Genji was suffering from repeated attacks of malaria. All manner of religious services were commissioned, but they did no good.

In a certain temple in the northern hills, someone reported, there lived a sage who was a most accomplished worker of cures. During the epidemic last summer all sorts of people went to him. He was able to cure them immediately when all other treatment had failed. You must not let it have its way. You must summon him at once.

Genji sent off a messenger, but the sage replied that he was old and bent and unable to leave his cave.

There was no help for it, thought Genji: he must quietly visit the man. He set out before dawn, taking four or five trusted attendants with him.

The temple was fairly deep in the northern hills. Though the cherry blossoms had already fallen in the city, it being late in the Third Month, the mountain cherries were at their best.

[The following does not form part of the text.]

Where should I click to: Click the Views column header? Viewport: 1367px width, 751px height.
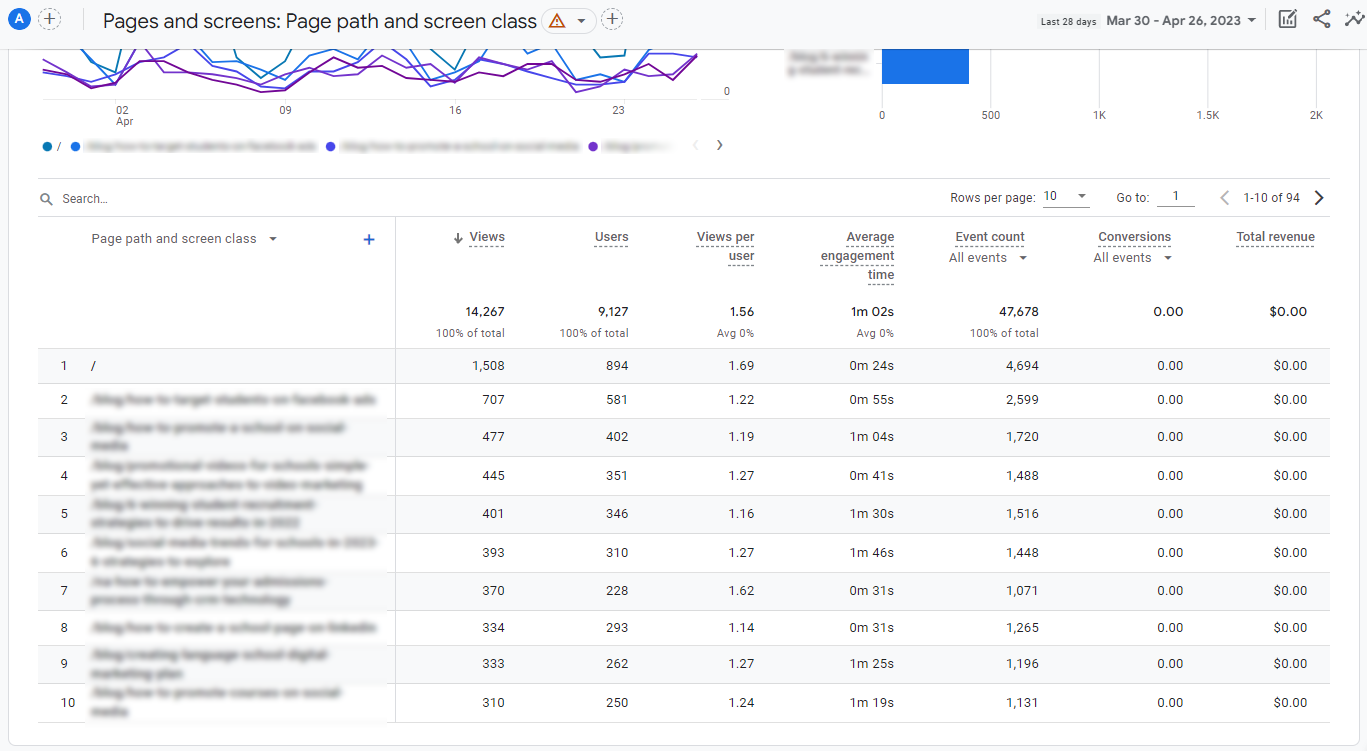click(x=486, y=237)
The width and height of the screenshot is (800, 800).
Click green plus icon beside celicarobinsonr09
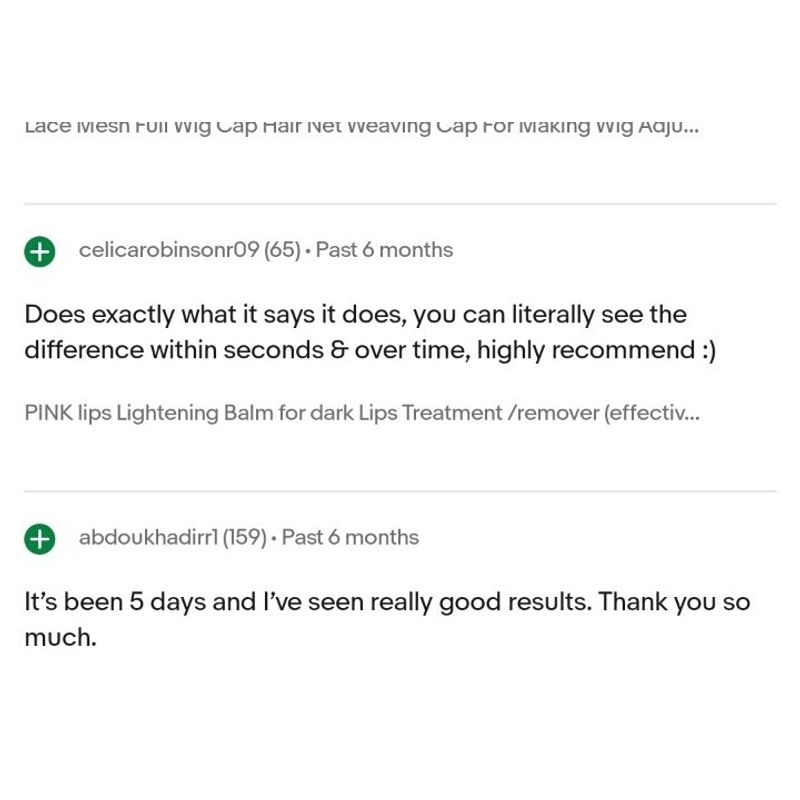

The deepening mist as the party entered the hills delighted him. He did not often go on such expeditions, for he was of such rank that freedom of movement was not permitted him.

The temple itself was a sad place. The old man's cave was surrounded by rocks, high in the hills behind. Making his way up to it, Genji did not at first reveal his identity. He was in rough disguise, but the holy man immediately saw that he was someone of importance.

This is a very great honor. You will be the gentleman who sent for me? My mind has left the world, and I have so neglected the ritual that it has quite gone out of my head. I fear that your journey has been in vain. Yet he got busily to work, and he smiled his pleasure at the visit.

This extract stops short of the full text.